== Segment start ==
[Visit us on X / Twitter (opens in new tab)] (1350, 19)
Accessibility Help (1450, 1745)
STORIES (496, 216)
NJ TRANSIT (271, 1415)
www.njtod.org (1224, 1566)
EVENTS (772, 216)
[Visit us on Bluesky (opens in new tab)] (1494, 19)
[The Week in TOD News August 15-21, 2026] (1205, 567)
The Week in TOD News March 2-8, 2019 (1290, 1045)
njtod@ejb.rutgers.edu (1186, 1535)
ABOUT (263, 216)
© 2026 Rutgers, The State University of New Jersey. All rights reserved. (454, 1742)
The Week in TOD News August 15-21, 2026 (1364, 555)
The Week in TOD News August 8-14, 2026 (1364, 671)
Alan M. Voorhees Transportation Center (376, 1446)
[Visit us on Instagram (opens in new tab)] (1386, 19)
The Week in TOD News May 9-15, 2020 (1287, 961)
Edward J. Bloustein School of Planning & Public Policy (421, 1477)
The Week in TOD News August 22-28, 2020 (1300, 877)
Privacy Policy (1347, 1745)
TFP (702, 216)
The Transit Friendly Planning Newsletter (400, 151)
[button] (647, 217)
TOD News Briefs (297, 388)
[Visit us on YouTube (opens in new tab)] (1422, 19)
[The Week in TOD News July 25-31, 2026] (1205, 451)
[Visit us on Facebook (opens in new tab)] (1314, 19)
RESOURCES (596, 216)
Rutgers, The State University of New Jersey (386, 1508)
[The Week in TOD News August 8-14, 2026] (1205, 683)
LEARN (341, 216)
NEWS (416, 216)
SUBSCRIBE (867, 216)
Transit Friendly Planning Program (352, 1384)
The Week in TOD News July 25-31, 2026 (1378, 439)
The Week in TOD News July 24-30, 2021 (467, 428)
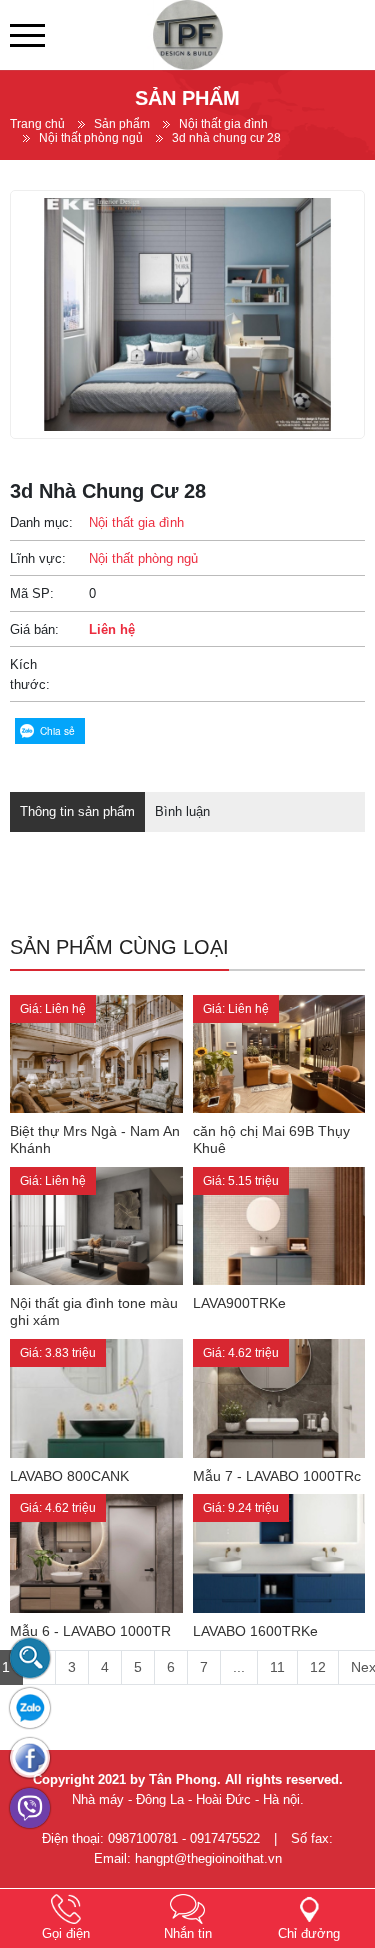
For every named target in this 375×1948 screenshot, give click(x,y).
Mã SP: (32, 593)
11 (277, 1667)
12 (318, 1667)
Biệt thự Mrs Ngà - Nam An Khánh (95, 1139)
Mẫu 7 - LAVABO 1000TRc (277, 1476)
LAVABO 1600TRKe (255, 1631)
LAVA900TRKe (239, 1303)
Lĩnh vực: (38, 558)
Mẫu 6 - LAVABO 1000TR (90, 1631)
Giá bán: (34, 629)
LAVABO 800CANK (69, 1476)
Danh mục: (41, 522)
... (239, 1667)
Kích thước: (30, 674)
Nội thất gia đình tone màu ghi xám (94, 1311)
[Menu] (27, 35)
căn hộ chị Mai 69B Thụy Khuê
== Segment end ==
What needs to be done: Write out the listing above exactly, images omitted.

Task solution:
[Visit us on X / Twitter (opens in new tab)] (1350, 19)
Accessibility Help (1450, 1745)
STORIES (496, 216)
NJ TRANSIT (271, 1415)
www.njtod.org (1224, 1566)
EVENTS (772, 216)
[Visit us on Bluesky (opens in new tab)] (1494, 19)
[The Week in TOD News August 15-21, 2026] (1205, 567)
The Week in TOD News March 2-8, 2019 (1290, 1045)
njtod@ejb.rutgers.edu (1186, 1535)
ABOUT (263, 216)
© 2026 Rutgers, The State University of New Jersey. All rights reserved. (454, 1742)
The Week in TOD News August 15-21, 2026 (1364, 555)
The Week in TOD News August 8-14, 2026 (1364, 671)
Alan M. Voorhees Transportation Center (376, 1446)
[Visit us on Instagram (opens in new tab)] (1386, 19)
The Week in TOD News May 9-15, 2020 (1287, 961)
Edward J. Bloustein School of Planning & Public Policy (421, 1477)
The Week in TOD News August 22-28, 2020 (1300, 877)
Privacy Policy (1347, 1745)
TFP (702, 216)
The Transit Friendly Planning Newsletter (400, 151)
[button] (647, 217)
TOD News Briefs (297, 388)
[Visit us on YouTube (opens in new tab)] (1422, 19)
[The Week in TOD News July 25-31, 2026] (1205, 451)
[Visit us on Facebook (opens in new tab)] (1314, 19)
RESOURCES (596, 216)
Rutgers, The State University of New Jersey (386, 1508)
[The Week in TOD News August 8-14, 2026] (1205, 683)
LEARN (341, 216)
NEWS (416, 216)
SUBSCRIBE (867, 216)
Transit Friendly Planning Program (352, 1384)
The Week in TOD News July 25-31, 2026 (1378, 439)
The Week in TOD News July 24-30, 2021 (467, 428)
For every named target in this 375×1948 screenshot, give click(x,y).
Mã SP: (32, 593)
11 (277, 1667)
12 (318, 1667)
Biệt thự Mrs Ngà - Nam An Khánh (95, 1139)
Mẫu 7 - LAVABO 1000TRc (277, 1476)
LAVABO 1600TRKe (255, 1631)
LAVA900TRKe (239, 1303)
Lĩnh vực: (38, 558)
Mẫu 6 - LAVABO 1000TR (90, 1631)
Giá bán: (34, 629)
LAVABO 800CANK (69, 1476)
Danh mục: (41, 522)
... (239, 1667)
Kích thước: (30, 674)
Nội thất gia đình tone màu ghi xám (94, 1311)
[Menu] (27, 35)
căn hộ chị Mai 69B Thụy Khuê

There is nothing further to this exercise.